• **AVAILABLE DATA**
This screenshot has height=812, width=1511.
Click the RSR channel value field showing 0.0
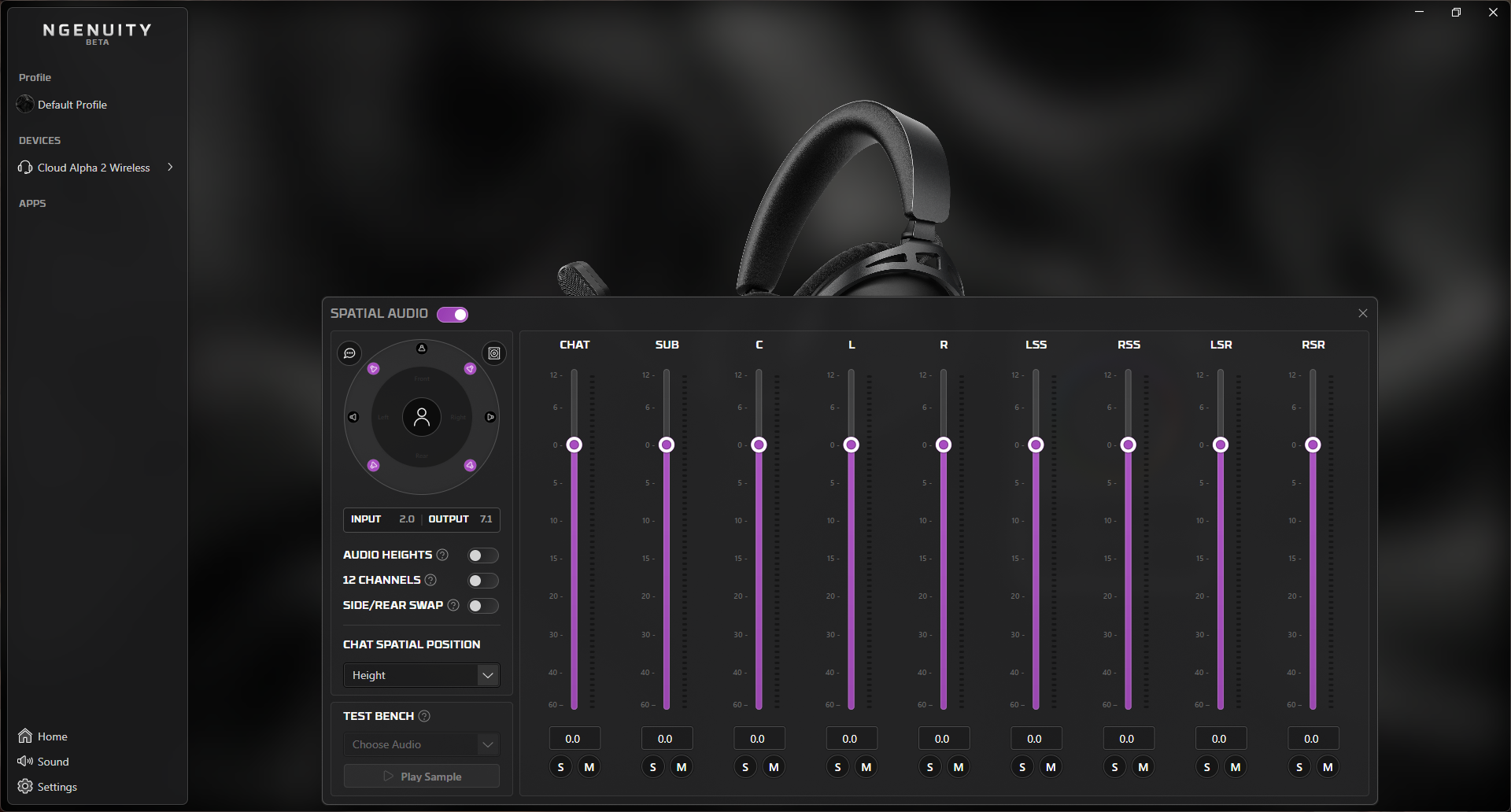1312,738
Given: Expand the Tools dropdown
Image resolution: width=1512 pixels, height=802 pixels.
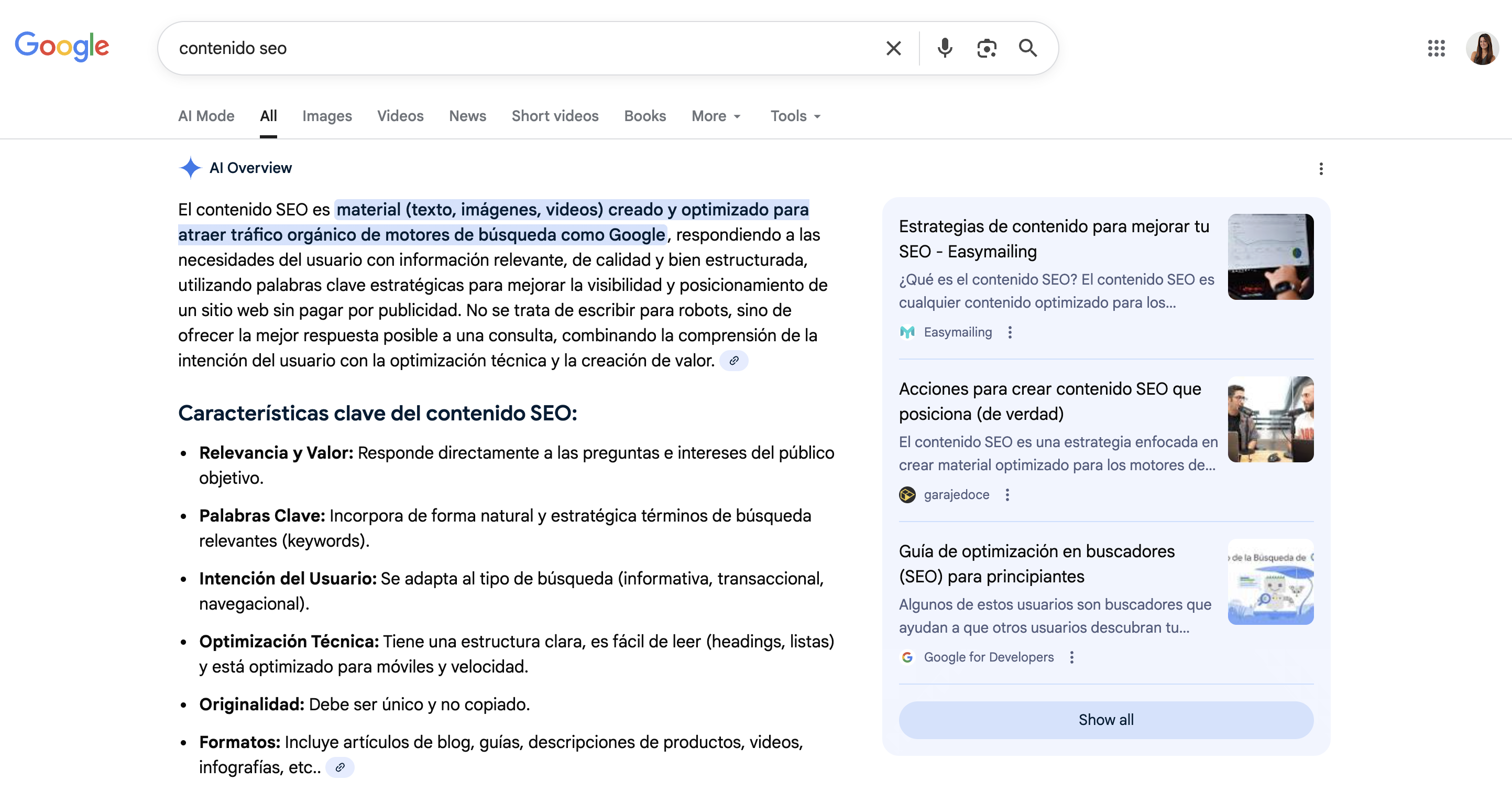Looking at the screenshot, I should (795, 116).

• **ACTIVITY**
Pictures in the entries are to be skipped, and everything else repeated word for word.

• **REPLY TO THE TASK**
This screenshot has height=812, width=1511.
Click the RSR channel value field showing 0.0
1312,738
Given: Expand the Tools dropdown
Image resolution: width=1512 pixels, height=802 pixels.
Looking at the screenshot, I should (795, 116).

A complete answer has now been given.